A prominent B.C. politician and First Nations leader is warning that ongoing railroad blockades by people claiming to support the Wet’suwet’en hereditary chiefs’ fight against a pipeline project are setting reconciliation back decades — and raising the risk of violence for all Indigenous Canadians.
In an interview with The West Block‘s Mercedes Stephenson, B.C. Liberal MLA Ellis Ross said he is already hearing of cases of Indigenous people not involved in any of the blockades being confronted and threatened and said the situation makes him “very concerned.”
“It’s already happening,” he said.
“Aboriginal people are already in grocery stores getting confronted by people that just want to go back to work, they don’t like to see their lives disrupted. And these average Aboriginals, they’re not political. They don’t have an opinion on pipelines or blockades.They want to get on with their lives just like regular Canadians.”
Several hereditary chiefs from the Wet’suwet’en Nation in B.C. oppose the Coastal GasLink natural gas pipeline set to be built through the land they claim as their traditional territory. But the elected band councils for that and 20 other First Nations communities along the route support the project.
The result has been tension over which group speaks for the interests of the community.
Those tensions escalated after RCMP enforced a court injunction last month that let them begin removing activists from a blockade set up on the pipeline route.
The arrests sparked nationwide protests and blockades that have intermittently shut down border crossings, railroad lines and service, barred access to government buildings, and prompted provincial leaders to warn about looming shortages of essentials like propane.
Via Rail and CN Rail shut down the majority of their operations two weeks ago because of a blockade on the railroad near Belleville, Ont.
And while the RCMP in B.C. have said they are open to walking back their presence on the traditional territories in B.C., there has been no visible sign that the gesture will lead to any walking back of the blockades in place along rail lines.

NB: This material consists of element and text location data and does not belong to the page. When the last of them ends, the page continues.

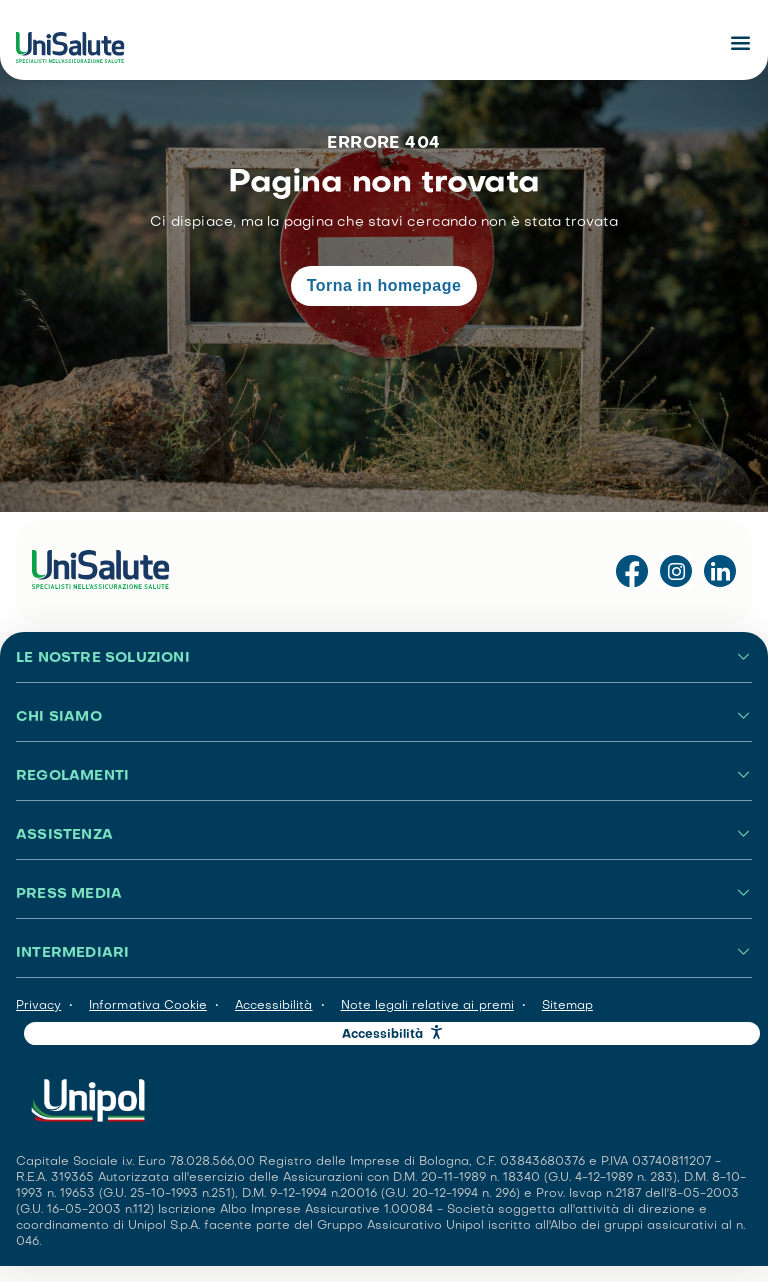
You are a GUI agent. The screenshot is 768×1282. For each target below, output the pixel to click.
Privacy (38, 1006)
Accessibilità (274, 1006)
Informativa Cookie (148, 1006)
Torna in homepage (384, 285)
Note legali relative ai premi (427, 1006)
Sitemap (567, 1006)
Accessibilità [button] (383, 1035)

Ross, who served for six years as the chief councillor of the Haisla Nation in B.C., was an early advocate in his community about the potential benefits in select kinds of resource development: in the case of the Haisla Nation, this is the $40-billion Kitimat LNG plant set to be operated by Chevron.
The Haisla Nation effectively act as landlords for the plant, an agreement that the community says brings in roughly $4 million each year in rent and taxes, along with the potential for other contracts and deals.
The community is also in the process of looking at similar potential agreements with several other LNG companies.
Ross said the “political rhetoric” from those who claim to support some of the Wet’suwet’en hereditary chiefs opposed to the natural gas pipeline ignores the “tremendous amount of work” done over the last 15 years among B.C. First Nations like his to get companies to consult and accommodate them on projects.
“You’re trying to de-stabilize these communities and you’re trying to de-legitimize the work that collected band leaders and hereditary leaders have done over the last 15 years, not only to provide jobs or employment as a way out of poverty, but also to breathe life into the word reconciliation.”
What those behind the blockades are actually doing, Ross said, is hurting chances of a more positive future.
“I’m pretty sure Aboriginals across B.C. do not want to see those blockades, they don’t want to see it escalate to the point where Aboriginals are actually getting accosted on the streets,” he said. “I mean, this is setting back reconciliation 20 years.”